TRANSCRIPT Ep. 233 | Taurus New Moon: Holding the Bag! (May 6, 2024)
« Listen and read show notesHello Invisible Friend, April here, and the date today is May 6, 2024. Welcome to Episode 233 of the Big Sky Astrology Podcast. This week, the Taurus New Moon and the Sun’s elegant sextile to Saturn are the major astrological news, and I answer a listener question about the progressed lunar phases.
Taurus New Moon (May 7, 2024, 8:22 pm PDT)
The week begins with the Moon Report and the Taurus New Moon on May 7th at 8:22 pm Pacific Time. It’s at 18 º 2’ Taurus, on the Sabian symbol, 19 Taurus, A newly formed continent. Each year, the Taurus New Moon is effective for formulating intentions or rituals around money, earning power, possessions, values, and security.
If for any reason you feel insecure, particularly in the area of life symbolized by the house that Taurus falls in your chart, this is the New Moon each year to take a look at why and to evaluate the ways that you can make yourself feel more secure. This may have to do with how you’re earning or managing your money, whether physical possessions can really address emotional deficits, and, whether your physical home feels safe and well cared for.
This New Moon point is very close to Uranus and Jupiter, which came together in a conjunction on April 20th. So, this New Moon resonates to some degree with some of the things that we experienced at that conjunction. If the point of the conjunction between Jupiter and Uranus, which was 21º 49 ‘ Taurus – if that closely aspected something in your birth chart, you may just now be beginning to understand what it all meant.
So there is big energy in this New Moon chart, that big energy of Jupiter and Uranus. And it takes big energy to push up a newly formed continent, like the one we see in the Sabian symbol for this New Moon. The Sun and Moon in this lovely sextile aspect of Saturn gives the opportunity to create a new platform for being in the world; to help us use some of this very exciting Jupiter-Uranus symbolism. If you’ve been needing to do some big home repairs, if you want to increase your income by applying for a raise or a new job, whether there’s a big purchase you’ve been saving up for, this is an exciting New Moon to get going on these projects.

▸ **Supplied information**:
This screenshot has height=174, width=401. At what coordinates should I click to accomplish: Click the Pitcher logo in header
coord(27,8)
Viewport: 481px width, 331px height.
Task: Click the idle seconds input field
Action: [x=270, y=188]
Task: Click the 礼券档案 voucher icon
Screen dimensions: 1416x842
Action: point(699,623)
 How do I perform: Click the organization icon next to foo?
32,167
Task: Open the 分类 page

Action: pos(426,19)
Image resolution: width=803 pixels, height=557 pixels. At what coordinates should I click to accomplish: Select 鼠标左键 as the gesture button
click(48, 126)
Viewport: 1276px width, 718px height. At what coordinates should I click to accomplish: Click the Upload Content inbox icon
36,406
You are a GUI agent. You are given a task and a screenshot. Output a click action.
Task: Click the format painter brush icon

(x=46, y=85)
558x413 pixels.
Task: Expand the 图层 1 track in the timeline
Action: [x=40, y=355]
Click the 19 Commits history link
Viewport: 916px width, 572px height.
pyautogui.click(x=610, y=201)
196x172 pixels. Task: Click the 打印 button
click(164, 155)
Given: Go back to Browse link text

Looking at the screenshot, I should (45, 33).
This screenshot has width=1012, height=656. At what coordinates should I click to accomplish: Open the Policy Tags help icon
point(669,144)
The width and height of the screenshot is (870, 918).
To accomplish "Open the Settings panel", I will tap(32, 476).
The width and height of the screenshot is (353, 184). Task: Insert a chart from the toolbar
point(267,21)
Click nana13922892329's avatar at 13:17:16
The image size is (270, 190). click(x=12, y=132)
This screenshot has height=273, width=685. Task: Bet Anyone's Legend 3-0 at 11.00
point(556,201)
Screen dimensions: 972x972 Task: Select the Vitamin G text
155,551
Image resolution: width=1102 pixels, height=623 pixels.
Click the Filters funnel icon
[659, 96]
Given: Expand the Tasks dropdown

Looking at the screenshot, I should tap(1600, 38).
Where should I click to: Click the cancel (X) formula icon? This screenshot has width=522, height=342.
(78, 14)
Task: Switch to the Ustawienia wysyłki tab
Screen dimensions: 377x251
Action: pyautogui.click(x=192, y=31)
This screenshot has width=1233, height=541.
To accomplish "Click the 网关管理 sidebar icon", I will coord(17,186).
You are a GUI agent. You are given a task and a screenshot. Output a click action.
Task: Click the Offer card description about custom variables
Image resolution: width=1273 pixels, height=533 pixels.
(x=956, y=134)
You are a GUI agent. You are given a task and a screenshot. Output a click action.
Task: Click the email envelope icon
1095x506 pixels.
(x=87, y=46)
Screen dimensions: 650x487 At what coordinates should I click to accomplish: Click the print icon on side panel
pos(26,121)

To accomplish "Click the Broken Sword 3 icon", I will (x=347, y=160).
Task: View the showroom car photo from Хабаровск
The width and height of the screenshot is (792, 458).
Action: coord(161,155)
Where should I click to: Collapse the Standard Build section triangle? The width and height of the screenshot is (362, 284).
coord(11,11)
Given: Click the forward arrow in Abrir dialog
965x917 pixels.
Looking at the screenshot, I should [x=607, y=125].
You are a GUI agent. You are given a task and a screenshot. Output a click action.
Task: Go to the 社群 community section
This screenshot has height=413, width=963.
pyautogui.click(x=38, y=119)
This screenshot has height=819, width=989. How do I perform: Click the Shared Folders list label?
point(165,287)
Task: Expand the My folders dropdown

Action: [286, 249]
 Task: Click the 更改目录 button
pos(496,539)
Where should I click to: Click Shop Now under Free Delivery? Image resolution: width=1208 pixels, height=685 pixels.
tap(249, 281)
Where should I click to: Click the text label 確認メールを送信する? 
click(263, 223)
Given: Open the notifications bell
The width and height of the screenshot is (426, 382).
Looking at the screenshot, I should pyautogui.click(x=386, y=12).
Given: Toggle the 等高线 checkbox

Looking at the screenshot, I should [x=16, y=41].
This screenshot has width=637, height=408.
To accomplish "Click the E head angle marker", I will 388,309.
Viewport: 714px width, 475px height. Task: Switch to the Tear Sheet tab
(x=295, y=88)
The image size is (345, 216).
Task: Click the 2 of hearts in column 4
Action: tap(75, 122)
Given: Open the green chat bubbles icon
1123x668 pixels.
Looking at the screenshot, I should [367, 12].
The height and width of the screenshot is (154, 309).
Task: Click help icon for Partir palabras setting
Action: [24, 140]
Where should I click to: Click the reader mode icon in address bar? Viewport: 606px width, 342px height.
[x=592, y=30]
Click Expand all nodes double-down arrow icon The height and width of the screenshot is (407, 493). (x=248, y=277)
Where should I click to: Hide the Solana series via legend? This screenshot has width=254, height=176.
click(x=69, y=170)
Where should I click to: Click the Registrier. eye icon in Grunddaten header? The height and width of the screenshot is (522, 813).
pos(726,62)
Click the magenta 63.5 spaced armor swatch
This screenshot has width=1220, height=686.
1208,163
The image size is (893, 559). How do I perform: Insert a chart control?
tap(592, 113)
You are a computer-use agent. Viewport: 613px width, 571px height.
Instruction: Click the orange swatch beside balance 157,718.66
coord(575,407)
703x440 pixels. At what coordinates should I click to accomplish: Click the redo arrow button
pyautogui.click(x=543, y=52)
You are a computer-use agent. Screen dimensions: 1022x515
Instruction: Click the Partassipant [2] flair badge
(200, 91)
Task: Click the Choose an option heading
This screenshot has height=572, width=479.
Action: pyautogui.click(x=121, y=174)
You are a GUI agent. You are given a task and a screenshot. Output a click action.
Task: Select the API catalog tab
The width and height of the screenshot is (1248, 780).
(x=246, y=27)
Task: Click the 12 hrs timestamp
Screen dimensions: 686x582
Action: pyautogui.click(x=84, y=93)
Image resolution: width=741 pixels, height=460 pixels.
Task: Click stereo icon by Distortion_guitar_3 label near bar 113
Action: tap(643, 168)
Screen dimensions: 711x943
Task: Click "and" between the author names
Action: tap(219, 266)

▸ **Task instructions**:
**1.** In the Taurus New Moon podcast transcript, which Sabian symbol does the New Moon fall on?
**2.** Pick up the Taurus New Moon podcast transcript after its final sentence and keep going.

▸ **Answer set**:
**1.** 19 Taurus, A newly formed continent.

**2.**
Lunar Phase Family Cycle
This New Moon initiates a lunar phase family cycle that will continue over the next 36 months. What is initiated at this New Moon may not be exactly what we hope or think that it would be. We have particular ideas about each sign of the zodiac and what it might represent to us. But sometimes the things that emerge at the New Moon defy our predictions, but at the same time, in hindsight, they seem appropriate.
What I suggest people do at each New Moon is just make a random list of what is important in your life right now, today, not necessarily what you’re aiming for, what you are trying to formulate for the future, but what is happening today, to yourself, to the people closest to you, and even if it seems like something that’s not that important, make a note of it. Because you will see how this little kernel, this little seed, can sometimes grow over the three years of the lunar phase family cycle.
The First Quarter phase in this lunar phase family cycle comes on February 5th, 2025, with the Moon at 16º 46‘ Taurus. And that is the time when some kind of movement happens, some kind of action moves this New Moon’s objectives further along. Again, this doesn’t even necessarily happen consciously, but when we look back over the entire family cycle, we can often see that that’s the point where things got moving.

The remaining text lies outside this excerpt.